### EXERCISE DETAILS
Skip the pictures and return every entry exactly as written.

### RECORDS TO PROCESS
━━━━━━━━━━━━━━━━━━━━
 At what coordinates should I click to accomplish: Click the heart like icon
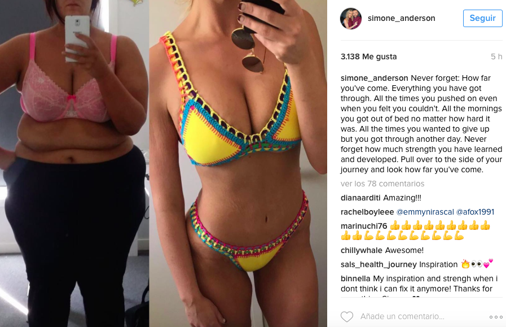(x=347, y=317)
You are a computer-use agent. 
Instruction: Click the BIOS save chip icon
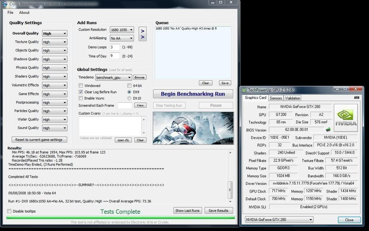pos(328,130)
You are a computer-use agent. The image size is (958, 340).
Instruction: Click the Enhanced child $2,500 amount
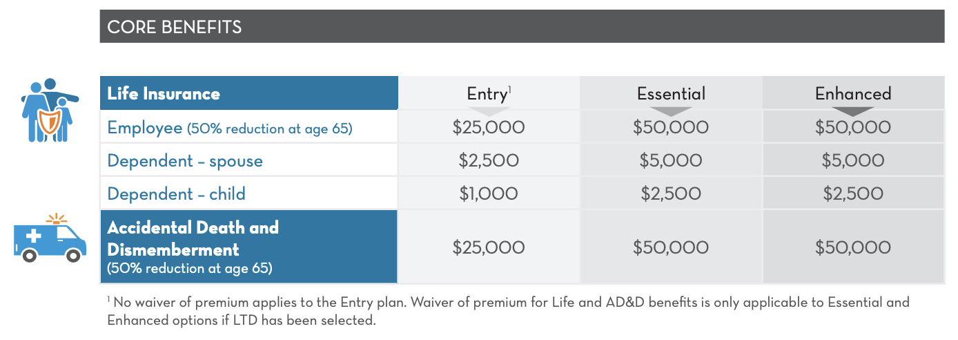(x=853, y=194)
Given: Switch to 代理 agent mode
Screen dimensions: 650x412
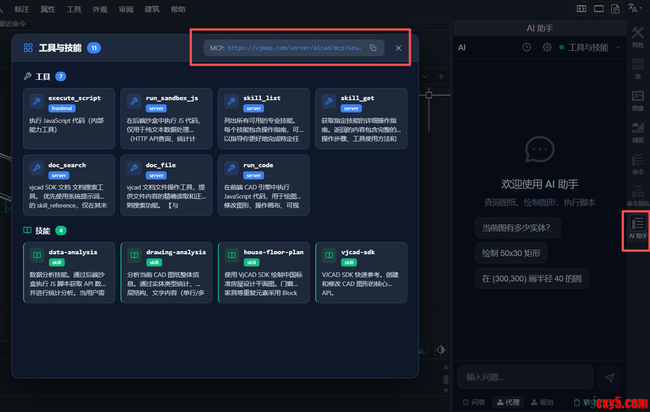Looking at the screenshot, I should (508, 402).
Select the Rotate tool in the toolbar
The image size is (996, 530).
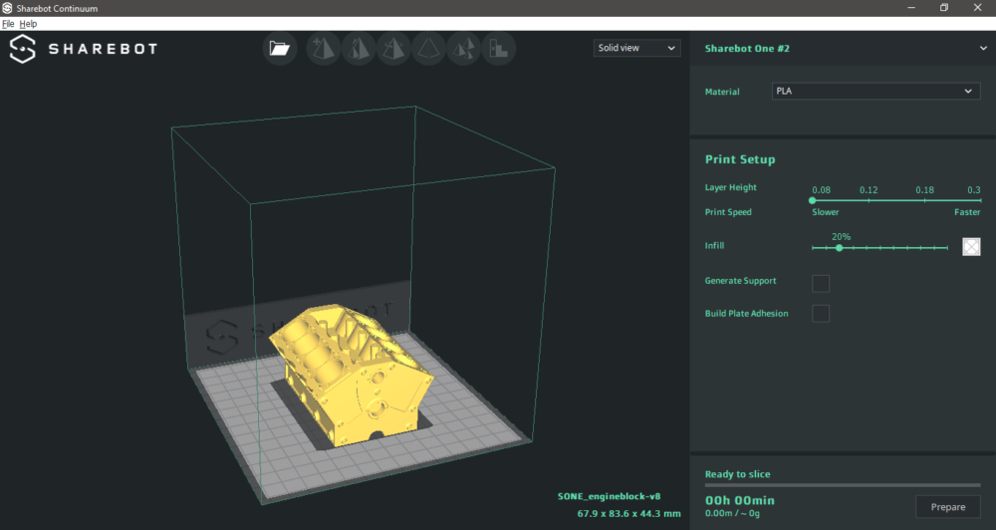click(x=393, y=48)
━━━━━━━━━━━━━━━━━━━━
### WRITTEN ANSWER
 At what coordinates should I click to accomplish: Click the heart like icon
(x=347, y=317)
You are a computer-use agent. 
Instruction: Click the BIOS save chip icon
pos(328,130)
You are a computer-use agent. The image size is (958, 340).
Instruction: Click the Enhanced child $2,500 amount
(x=853, y=194)
Given: Switch to 代理 agent mode
Screen dimensions: 650x412
Looking at the screenshot, I should (508, 402).
Select the Rotate tool in the toolbar
The image size is (996, 530).
click(x=393, y=48)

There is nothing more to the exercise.